For, About, Nearby: The value of diversity and difference in Fine Art practice, research and education.
“I do not intend to speak about just speak nearby ” Trin T. Minha
Hosted by University of The Arts London, UK
with The National Association of Fine Art Education
Conway Hall, London
Paradox conferences are developed by artist educators and provide an international forum for arts and educational practitioners, and their stakeholders, to meet and discuss education, teaching, practice and research.
The 2017 conference is a meeting that offers opportunity to exchange ideas, practices, provocations and research that relate to core themes around issues of diversity in the contemporary landscape of higher education fine art.
Diverse Knowledge Diverse Ethics Diverse Means Diverse Aesthetics
In simple terms, creativity is common. It is not a privilege neither an exclusive natural gift; this conference seeks to explore the challenge of inclusive education crossing territories of cultural production that are ever expanding in their reach and in their terms of reference.

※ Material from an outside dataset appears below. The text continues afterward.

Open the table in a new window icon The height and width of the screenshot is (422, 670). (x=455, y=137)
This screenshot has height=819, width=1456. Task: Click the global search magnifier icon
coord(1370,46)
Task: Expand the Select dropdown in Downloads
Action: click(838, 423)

Rather than argue for the preservation of what is or the recovery of what was, the conference aims to explore a range of views and perspectives that might influence and improving the democratic freedoms and inclusive rights of access to the means of cultural production for all in our society, or at least those who seek to engage with fine art as a discrete area of cultural contribution and experience.
We have chosen to host this conference in London in 2017 precisely because of the risks and threats to Fine Art education in the wake of a dogged political climate of determinism and marketization that privileges the few, mostly on the basis of existing privilege. The location is an opportunity to reflect on change as well as prevailing issues of difference and diversity. Our European community of fine art practitioners and educators are subject to uncertain impacts from so called Brexit and the negotiation of new arrangements in the UKs relations with European nations and nationals. We do not know where the Trump presidency might lead our national consciousness and our appreciation of transnational and global communities of interest. We have recent and repeated experience of confused and confusing policy initiatives that seek to mold the role of the state as ideologue in the design of statutory education and of emergent education industries. The UK is experiencing increasing division and segregation in our regional and national social communities based on access to educational resources and to cultural experience and this is exacerbated by continuing inequalities based on gender, ethnicity, religion, sexuality and class.